百田夏菜子、玉井詩織の崖っぷちからの生還
ももクロのマネージャーをつとめる川上アキラ。この人がいなければ、ももクロのストーリーは始まらなかった。筆者は、川上が公表しているプロフィールの内容をよく覚えている。なぜ印象深いのか、それは川上と同じ9月10日生まれだからだ。1974年生まれの川上は、ちょうど5つ歳上。1998年、筆者は大学へ入学し、川上は大学を卒業した。数字と出来事に近しいものもあり記憶に残っている。
大学卒業後に芸能事務所のスターダストプロモーションに入社した川上は、安藤政信、梅宮アンナらのマネージャーを担当し、さらに沢尻エリカを見出した。かくいう筆者は大阪の出版社在籍中の2005年初頭、映画『パッチギ!』に出演した沢尻をインタビュー。その可愛らしさに惚れ込み、撮ったばかりの彼女の写真を会社のPC画面の壁紙に設定した。

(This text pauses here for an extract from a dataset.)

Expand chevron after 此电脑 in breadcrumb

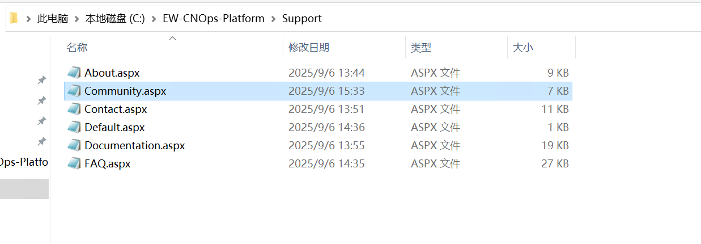click(x=77, y=19)
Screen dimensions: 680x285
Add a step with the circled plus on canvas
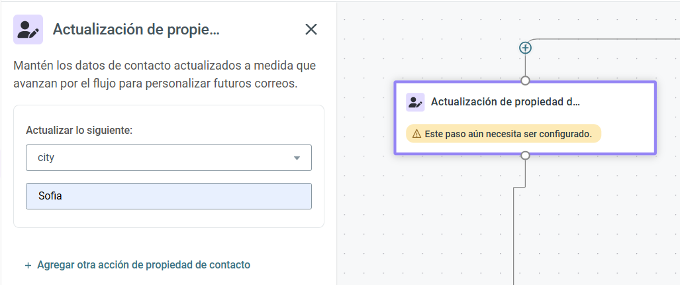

2007年に沢尻が主演映画の舞台挨拶で騒動を起こして芸能活動を一時休止。川上は、自著『ももクロ流』(2014年)などで、自分の仕事も白紙となり「暇になった」と当時を振り返っている。そんな川上に命じられたのが、スターダストプロモーション芸能3部に若手の女性レッスン生らをあつめて、アイドルグループを制作して発表会を開くこと。ここで手がけるグループが、ももクロの原型となった。2007年10月のことである。
スタダ芸能3部によるアイドルプロジェクトは、川上曰く、ももクロの初期メンバーとなる高井つき奈を中心に構成され、高城れにもメンバーとして名を連ねていたという。興味深いのは、百田夏菜子、玉井詩織のプロジェクト参加のエピソードだ。ふたりはちょうど10月に契約が切れるはずだった。スタダでは、間もなく契約が切れるタレントのプロフィールが「最後のお知らせ」として社内で回るという。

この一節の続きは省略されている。